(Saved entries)
****

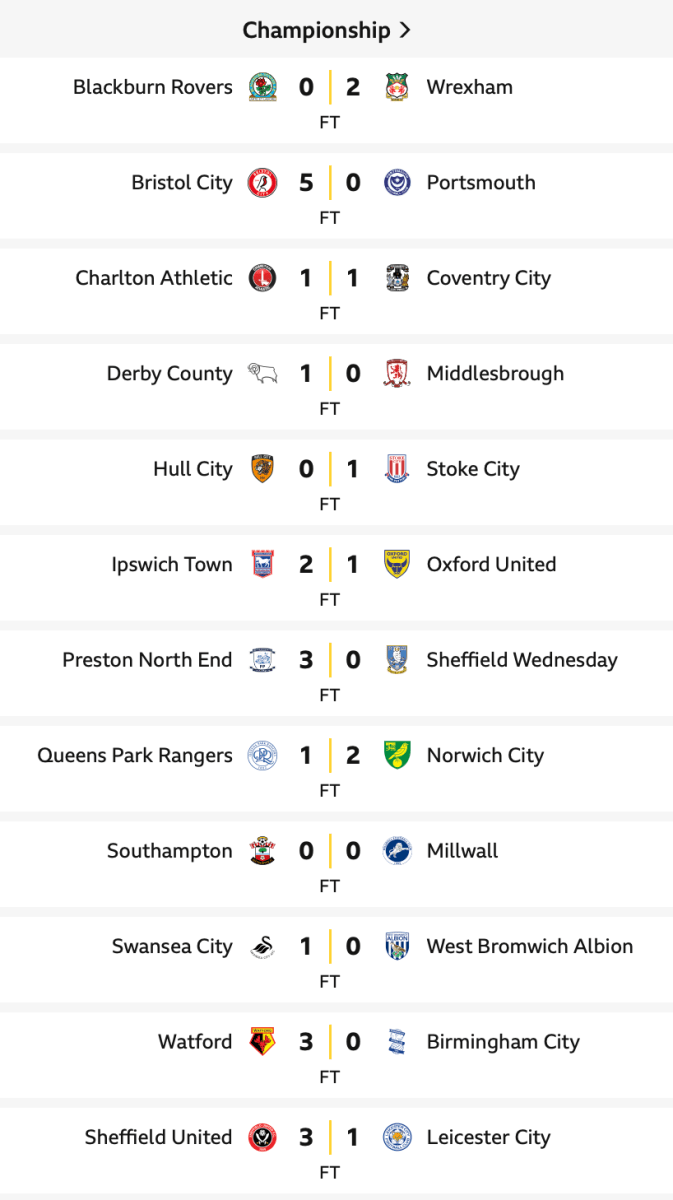Tap the Norwich City canary crest
This screenshot has width=673, height=1200.
click(397, 755)
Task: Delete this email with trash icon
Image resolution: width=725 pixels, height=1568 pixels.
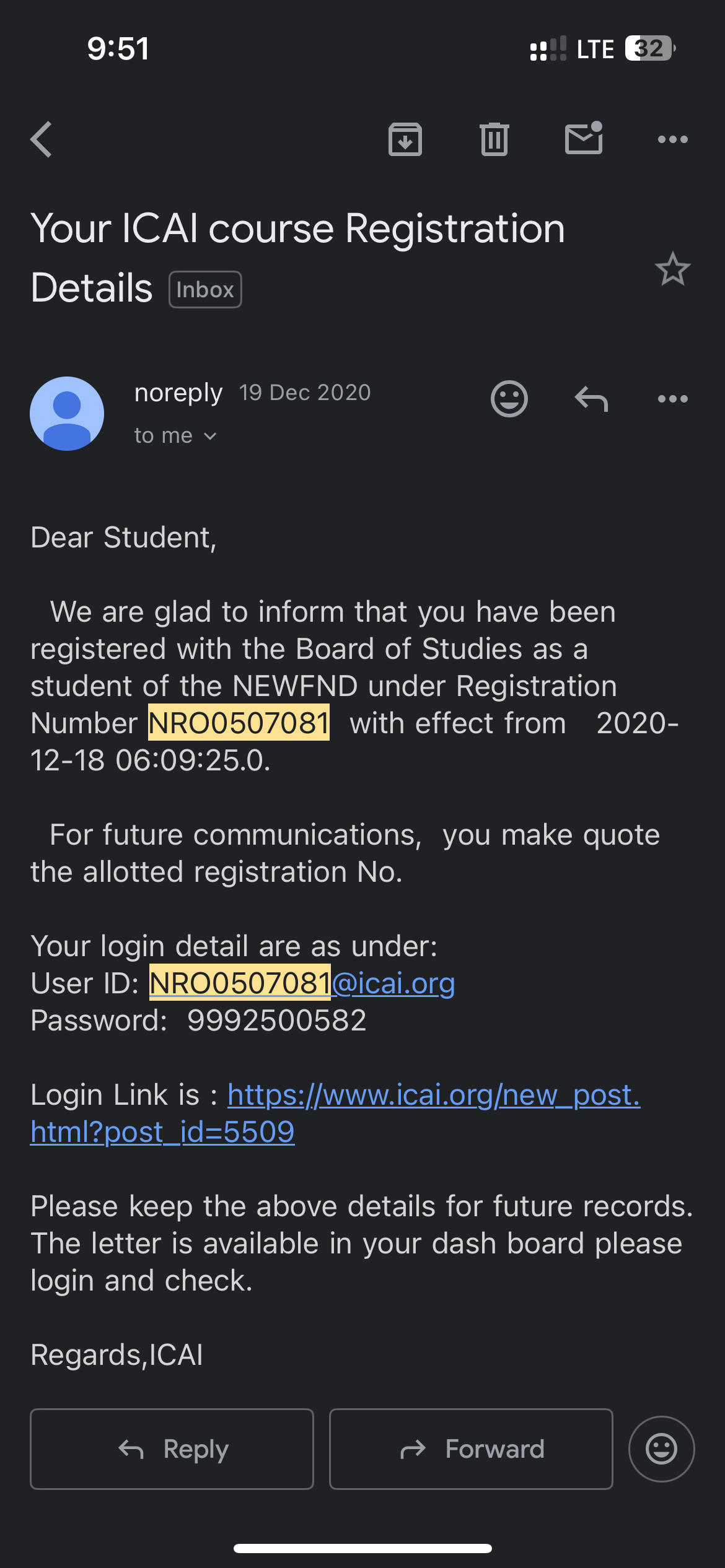Action: tap(494, 139)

****

Required work: When you reach the line containing "Task: Delete this email with trash icon" in the records above, write out that line and every line after it through the end, exactly, but omit the pictures.

Answer:
Task: Delete this email with trash icon
Image resolution: width=725 pixels, height=1568 pixels.
Action: tap(494, 139)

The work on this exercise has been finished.